#### Page text:
»»

Each singular limb has cylindrical shaped primary and secondary windings which
are aligned concentrically. The diagram below shows what the core type
construction looks like.

 

The
alternative construction is the shell type, this type is similar to the core
construction, the difference is that within this arrangement each phase has its
own personal magnetic circuit. Also the windings are wound around the limbs
horizontally instead of vertically. The diagram below illustrates what a shell
type transformer looks like.

Single
phase transformers tend to be generally small in size and can be found on most
roads/streets. They are usually in metal shed surrounded by a fence/guard, this
is to avoid any trespassers gaining entrance and potentially causing damage or
hurting themselves. The transformer should be able to work well in warm, cold
and wet weathers. Although the transformer is in a shed it is not completely
resistant to these environments therefore it should be able to withstand them
and function properly.

 

Three
phase transformers are to be treated differently as they are potentially far
more dangerous. These transformers are sometimes stored in a safe place that is
not so easy to access. Being stored in a secured area also allows for a forced
air flow to assist the transformer in keeping cool.

A transformer under ‘no load’ conditions has no
load on the secondary side of the transformer, this means that the secondary
winding is open circuited. The current

within the secondary will remain at zero, on the
other hand the primary windings will hold a small amount of current which is
referred to as a ‘no load current’ this is typically around two to ten percent
of the rated current. This current has the responsibility of supplying iron
losses inside of the core. It is also responsible for a very small amount of
copper loss from the primary winding.

««

#### Provided data:

»»

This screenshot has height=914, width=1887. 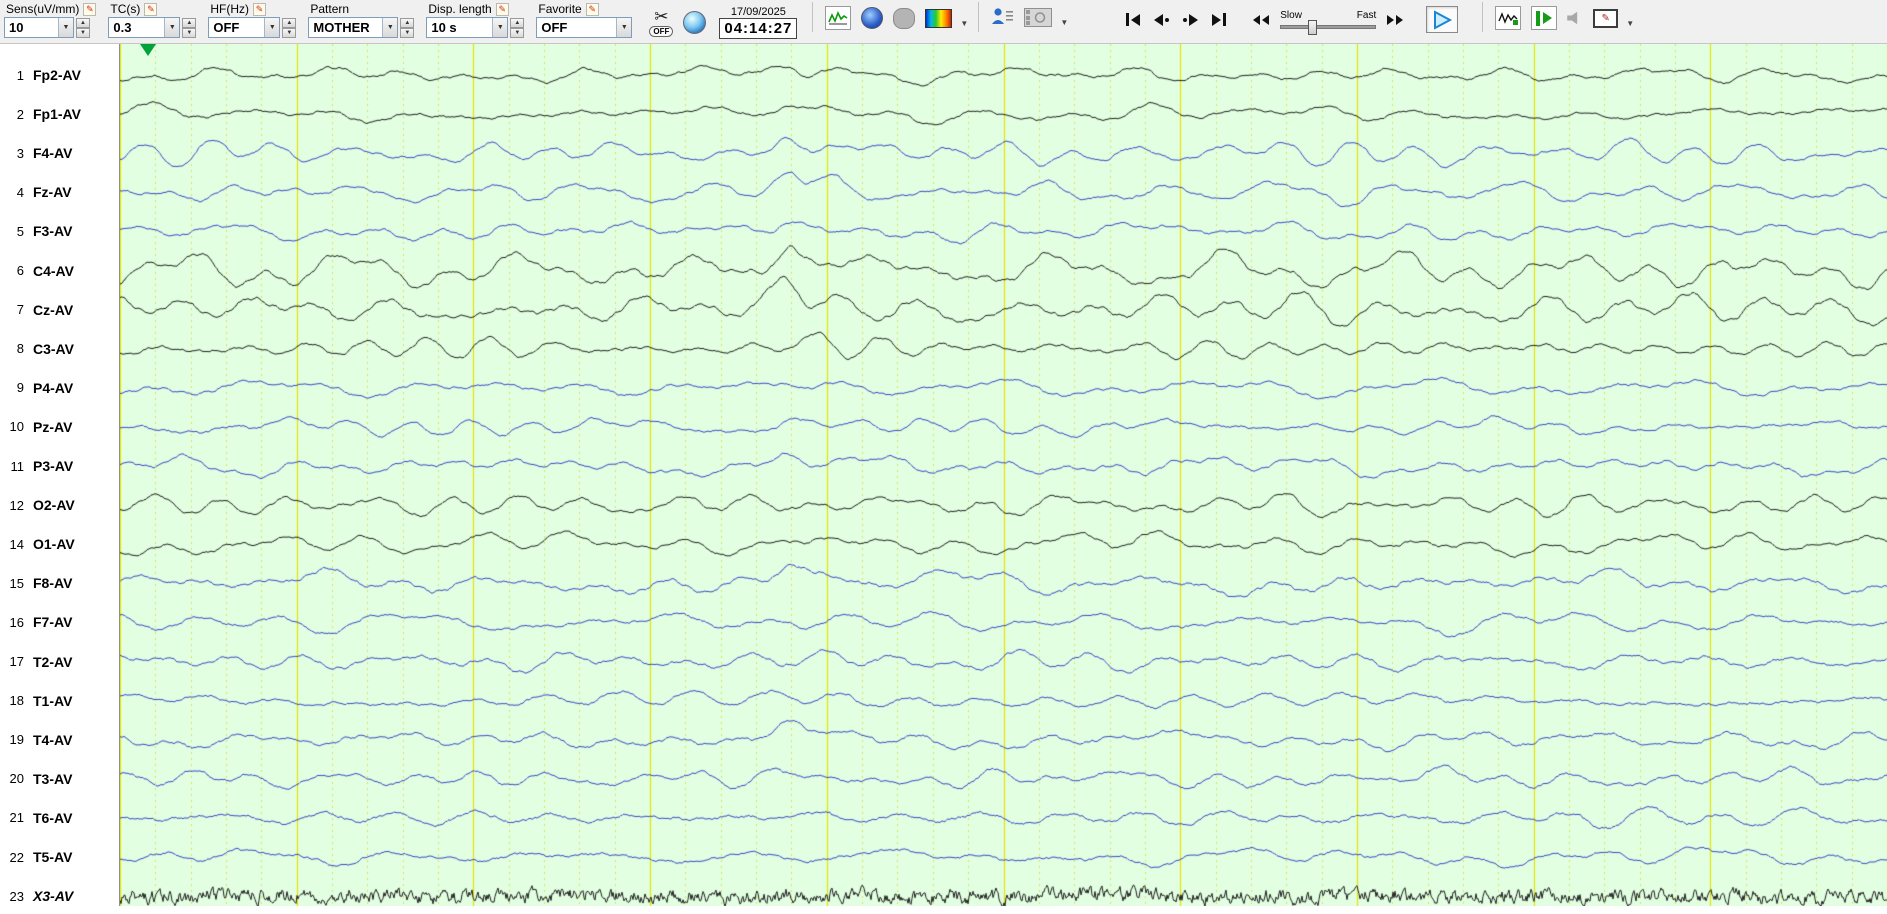 I want to click on channel-row: 20 T3-AV, so click(x=60, y=779).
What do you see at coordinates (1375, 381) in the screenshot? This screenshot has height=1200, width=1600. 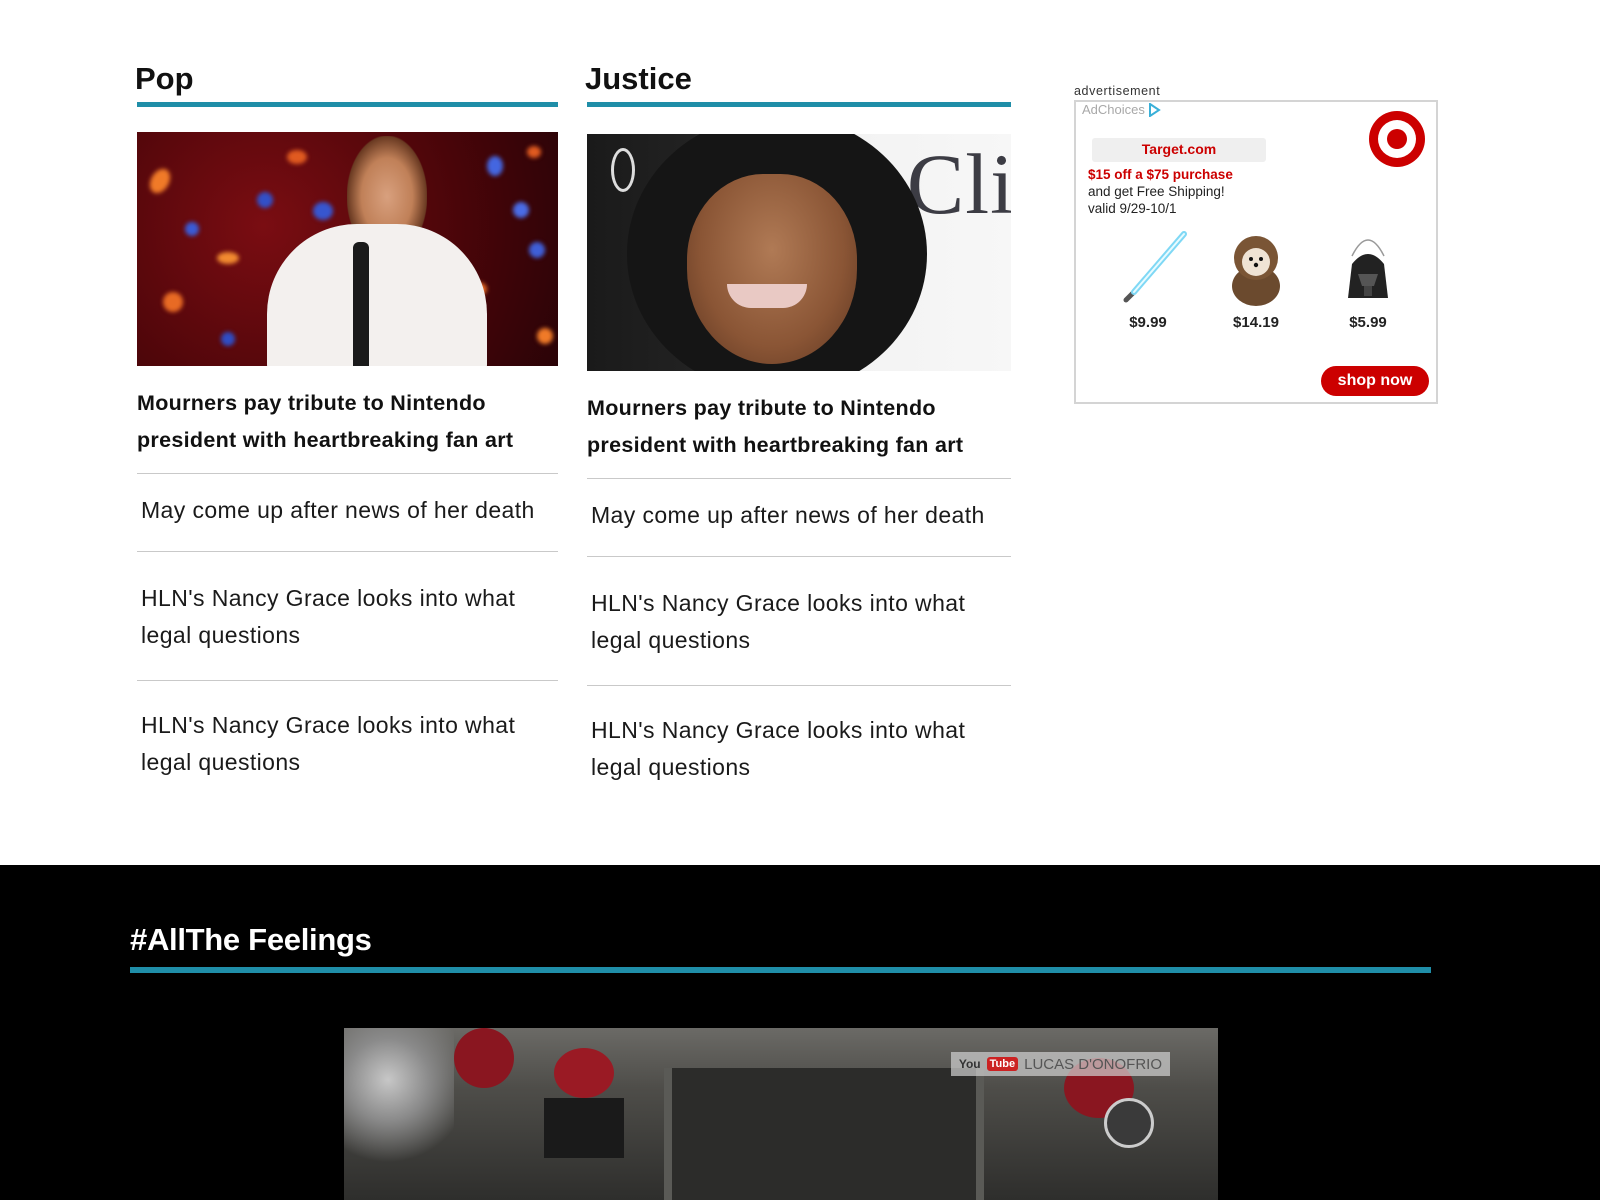 I see `shop-now-button: shop now` at bounding box center [1375, 381].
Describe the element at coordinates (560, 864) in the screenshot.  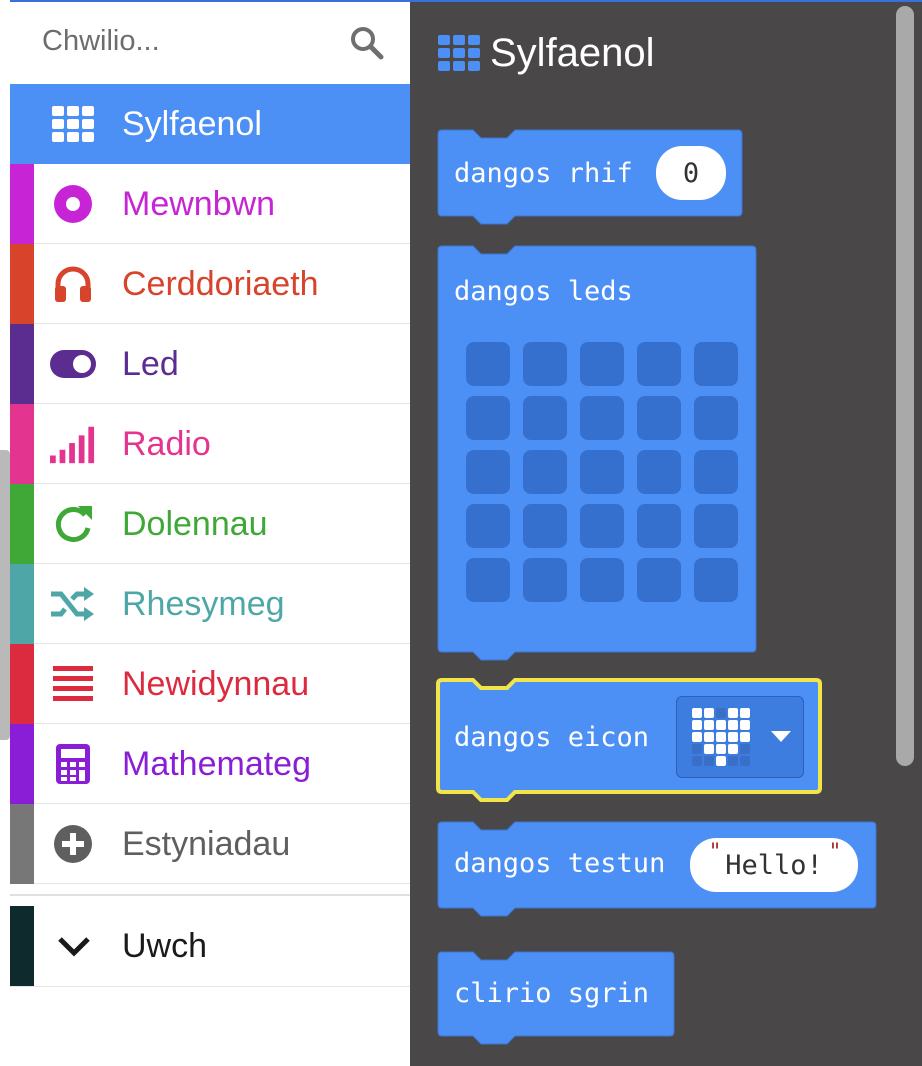
I see `block-label: dangos testun` at that location.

««

#### Directive 1:
According to the transformer text, what share of the rated current does the no-load current typically amount to?
#### Directive 2:
Continue the transformer text from its last sentence.
The material has no connection to the transformer text.

#### Output 1:
It is typically around two to ten percent of the rated current.

#### Output 2:
A transformer under a loaded condition has a load
connected to the secondary winding, which makes the transformer loading greater
than zero. A current travels from the secondary winding then out through the
load. The load can be one of three things; resistive, capacitive or inductive. The
secondary current is caused by the induced secondary voltage, this is set up by
the magnetic flux that is created in the core of the primary current. The
secondary current creates a self-induced secondary magnetic field which is
located inside the core of the transformer. The two magnetic fields repel each
other which creates a combined magnetic field of less magnetic strength than a
singular field produced by the primary winding alone, when the secondary
circuit was open circuited. The combination of the magnetic fields reduces the
back EMF of the primary winding, this resulting in a slight increase of the
primary current. This current will continue to increase until the cores
magnetic field returns to its original strength. To ensure to transformer
operates correctly here must be a balanced condition existing between the
primary and secondary magnetic fields. This will result in the power being
balanced and the same on both primary and secondary sides.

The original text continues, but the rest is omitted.